_WHAT THIS TASK INVOLVES:_ Reproduce exactly the lines below, starting at the line that contains "Next (74, 2415)" and ending with the last line of the records, both included; leave out any pictures.

Stored items
++++++
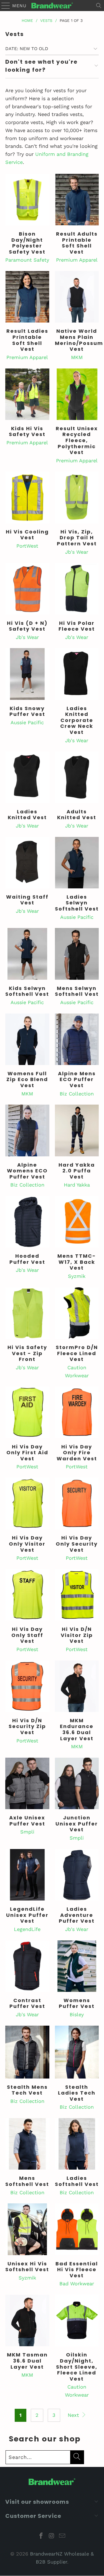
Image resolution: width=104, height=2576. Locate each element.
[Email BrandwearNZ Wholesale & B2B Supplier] (62, 2536)
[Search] (98, 5)
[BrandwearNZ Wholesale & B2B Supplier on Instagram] (52, 2536)
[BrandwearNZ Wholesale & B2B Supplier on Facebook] (41, 2536)
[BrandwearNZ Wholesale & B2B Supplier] (52, 5)
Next (74, 2415)
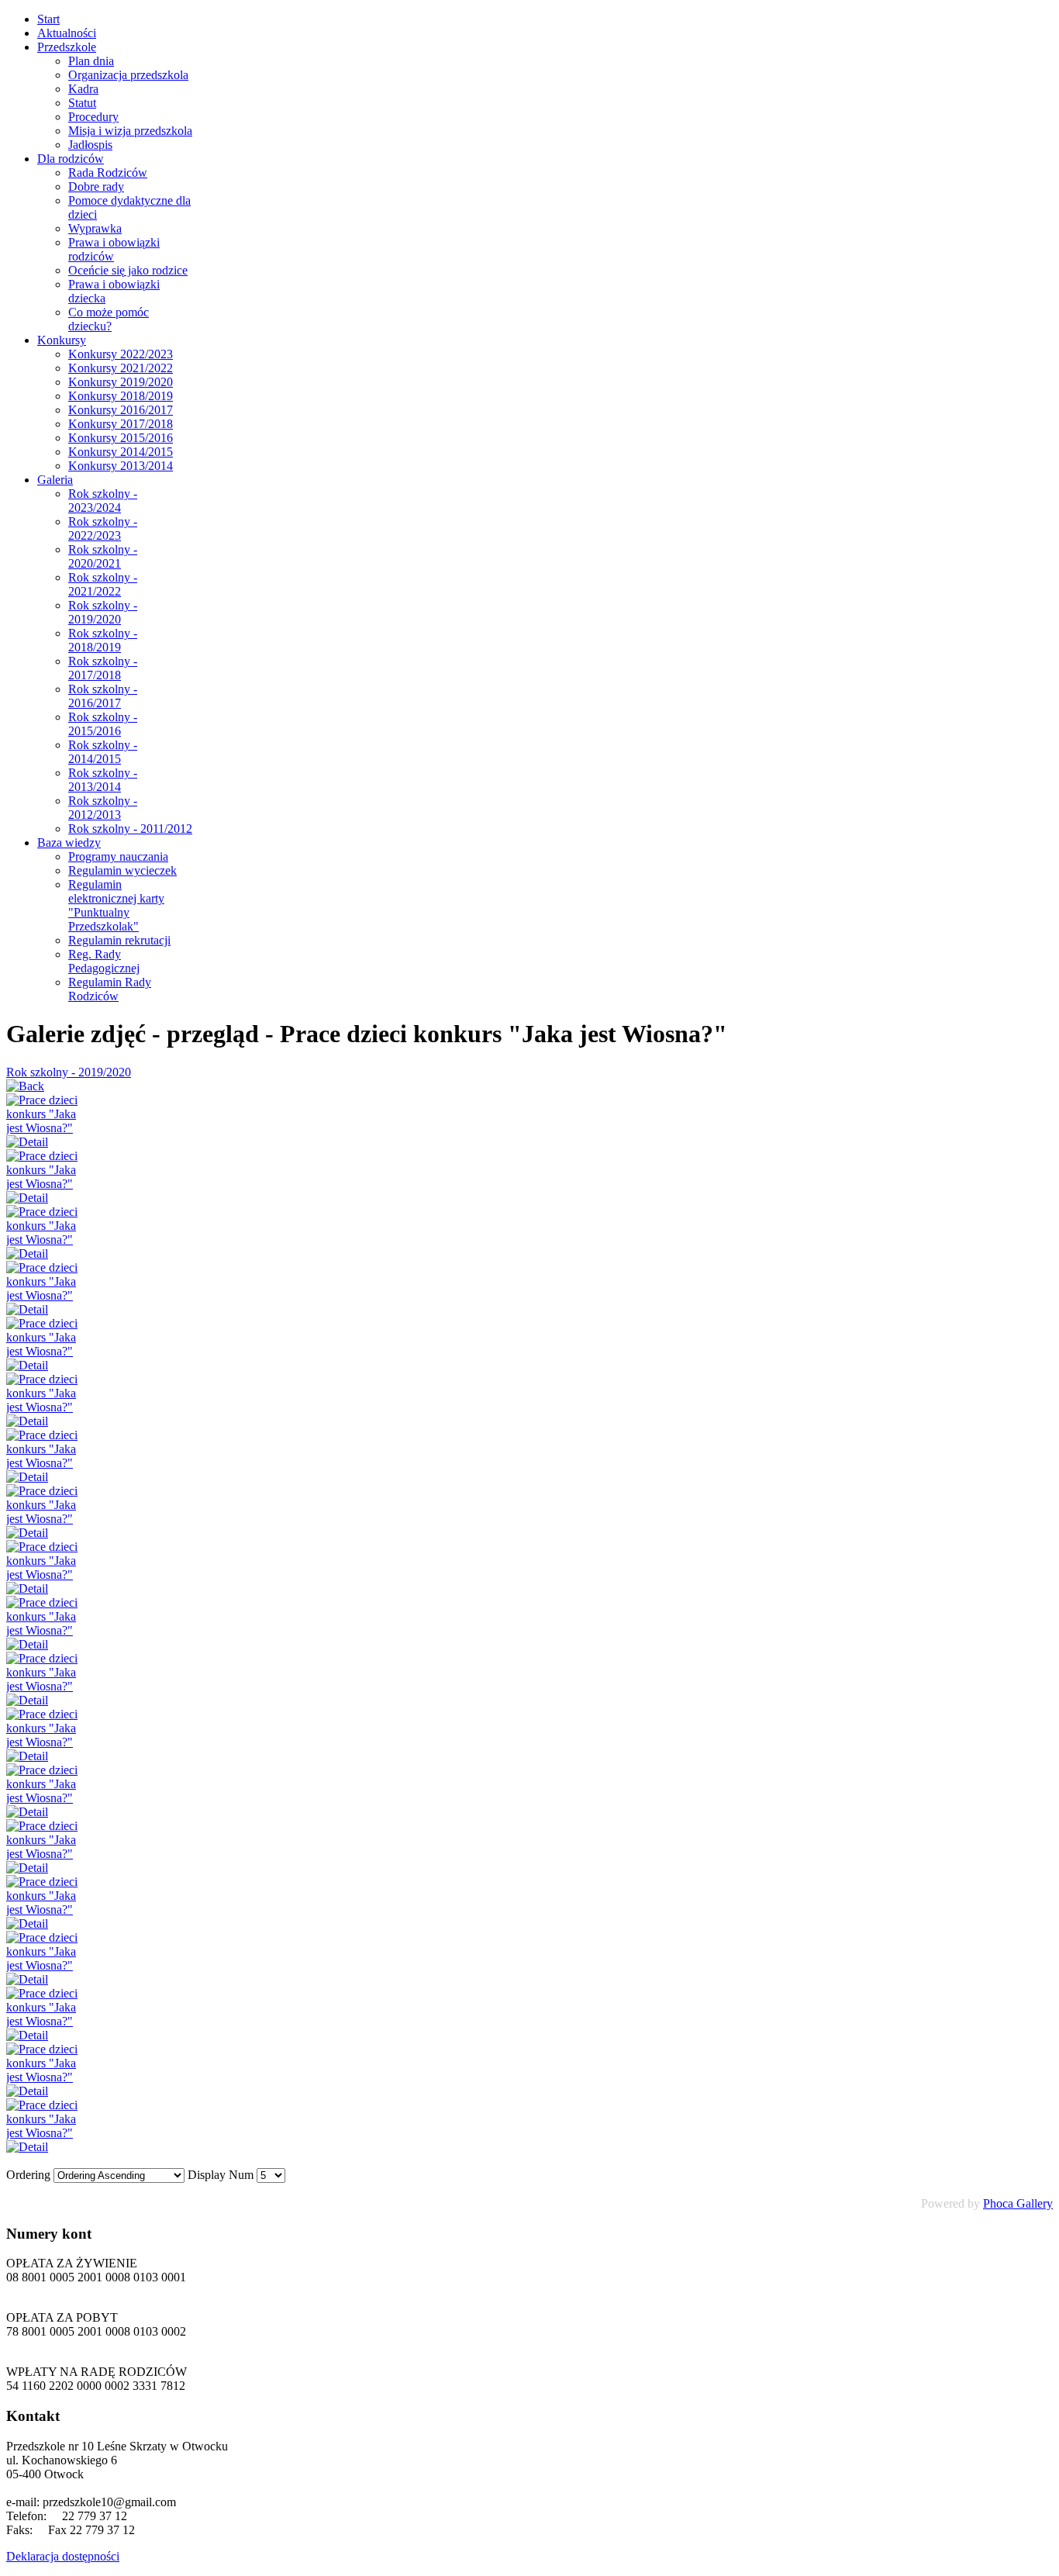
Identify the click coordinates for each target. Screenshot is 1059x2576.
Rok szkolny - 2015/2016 (102, 723)
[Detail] (27, 1141)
++++++
_EXERCISE OUTPUT:_
Next (74, 2415)
Identify the click coordinates for each target. Screenshot is 1059x2576.
Rok szkolny - 2015/2016 (102, 723)
[Detail] (27, 1141)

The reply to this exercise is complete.